Die Macht der richtigen Figur
- Jens Alsleben Stark im Sturm
- 28. Feb.
- 2 Min. Lesezeit

Anna lehnte sich in ihrem Stuhl zurück und rieb sich die Schläfen. Sie hatte gerade ein Meeting mit einem ihrer Teamleiter hinter sich, der stolz eine neue Prozessoptimierung vorgestellt hatte – eine, die für sie auf den ersten Blick wenig sinnvoll erschien.
„Was ist los? Siehst aus, als hättest du Kopfschmerzen“, sagte Gustav und ließ sich auf ihrem Schreibtisch nieder.
„Ich frage mich, wie ich diesem Teamleiter Feedback gebe, ohne dass er es als Kritik auffasst“, seufzte Anna. „Seine Idee klingt ambitioniert, aber ich sehe große Probleme. Wenn ich einfach sage, dass ich Bedenken habe, fühlt er sich vielleicht übergangen.“
Gustav putzte sich kurz über die Schnurrhaare und blinzelte sie an. „Dann stell doch einfach eine Frage.“
Anna zog die Augenbrauen hoch. „Eine Frage?“
„Klar! Statt zu sagen: Das wird nicht funktionieren, könntest du fragen: Welche Risiken siehst du bei dieser Lösung?

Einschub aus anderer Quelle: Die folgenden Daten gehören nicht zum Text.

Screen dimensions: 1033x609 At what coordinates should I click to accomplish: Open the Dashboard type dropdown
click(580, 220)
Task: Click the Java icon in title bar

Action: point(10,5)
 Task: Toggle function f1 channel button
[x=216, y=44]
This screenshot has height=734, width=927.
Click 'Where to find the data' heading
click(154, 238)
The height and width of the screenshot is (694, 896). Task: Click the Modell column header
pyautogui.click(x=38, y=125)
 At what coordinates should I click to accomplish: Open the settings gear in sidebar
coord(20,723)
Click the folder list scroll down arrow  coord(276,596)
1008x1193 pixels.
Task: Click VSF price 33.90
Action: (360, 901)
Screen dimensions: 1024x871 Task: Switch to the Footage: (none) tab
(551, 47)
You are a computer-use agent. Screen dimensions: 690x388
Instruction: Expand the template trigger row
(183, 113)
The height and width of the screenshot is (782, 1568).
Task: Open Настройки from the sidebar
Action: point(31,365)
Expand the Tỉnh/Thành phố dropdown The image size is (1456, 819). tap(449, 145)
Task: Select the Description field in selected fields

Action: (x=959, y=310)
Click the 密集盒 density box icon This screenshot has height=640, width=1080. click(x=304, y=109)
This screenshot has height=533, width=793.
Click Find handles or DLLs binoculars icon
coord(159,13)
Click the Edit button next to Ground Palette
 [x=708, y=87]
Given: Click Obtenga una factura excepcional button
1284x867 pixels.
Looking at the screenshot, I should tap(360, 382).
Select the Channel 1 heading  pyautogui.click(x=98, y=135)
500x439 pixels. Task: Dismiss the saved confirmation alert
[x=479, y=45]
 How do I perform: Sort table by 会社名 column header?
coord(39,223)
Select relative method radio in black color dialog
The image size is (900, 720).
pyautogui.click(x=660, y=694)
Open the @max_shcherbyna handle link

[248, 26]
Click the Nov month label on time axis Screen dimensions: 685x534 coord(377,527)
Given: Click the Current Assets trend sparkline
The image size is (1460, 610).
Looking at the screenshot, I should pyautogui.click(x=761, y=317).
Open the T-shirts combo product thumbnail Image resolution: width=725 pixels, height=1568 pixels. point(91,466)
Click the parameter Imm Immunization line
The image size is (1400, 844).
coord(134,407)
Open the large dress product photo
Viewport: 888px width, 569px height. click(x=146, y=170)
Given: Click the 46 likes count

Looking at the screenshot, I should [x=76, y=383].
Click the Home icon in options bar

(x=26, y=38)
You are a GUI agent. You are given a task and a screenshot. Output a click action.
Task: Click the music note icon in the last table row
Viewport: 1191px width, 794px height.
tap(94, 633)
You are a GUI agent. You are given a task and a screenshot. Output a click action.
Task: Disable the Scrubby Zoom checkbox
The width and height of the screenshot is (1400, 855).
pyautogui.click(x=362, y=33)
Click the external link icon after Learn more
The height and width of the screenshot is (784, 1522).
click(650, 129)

Oder statt zu sagen: Wir haben das schon einmal probiert, das ging schief, fragst du: Was ist dieses Mal anders, sodass es funktionieren könnte?“
Anna dachte nach. „Wenn ich eine Frage stelle, zwinge ich ihn zum Nachdenken, ohne dass es wie ein direkter Widerspruch klingt.“
„Ganz genau.“ Gustav schnippte mit der Schwanzspitze. „Menschen reagieren oft defensiv, wenn sie kritisiert werden. Aber wenn du ihnen eine Frage stellst, setzen sie sich selbst mit dem Problem auseinander, ohne dass du die Böse sein musst.“
Anna grinste. „Das ist eigentlich ziemlich clever.“
„Natürlich ist es das“, meinte Gustav selbstzufrieden. „Wenn du Feedback gibst, das sich wie ein Vorschlag anhört und nicht wie eine Korrektur, dann ist die Wahrscheinlichkeit höher, dass es tatsächlich ankommt.“
Anna lehnte sich vor und notierte sich ein paar Fragen für das nächste Gespräch mit ihrem Teamleiter.
„Und wenn er meine Fragen einfach ignoriert?“
Gustav zuckte mit den Schultern. „Dann kannst du immer noch direkter werden. Fragen sind eine elegante Möglichkeit, Feedback zu geben – aber wenn es nötig ist, musst du auch Klartext reden.“
Anna nickte. Sie würde es mit den Fragen versuchen. Wenn das bedeutete, dass ihr Team bessere Entscheidungen traf, ohne sich ständig angegriffen zu fühlen, dann hatte sich die Lektion gelohnt.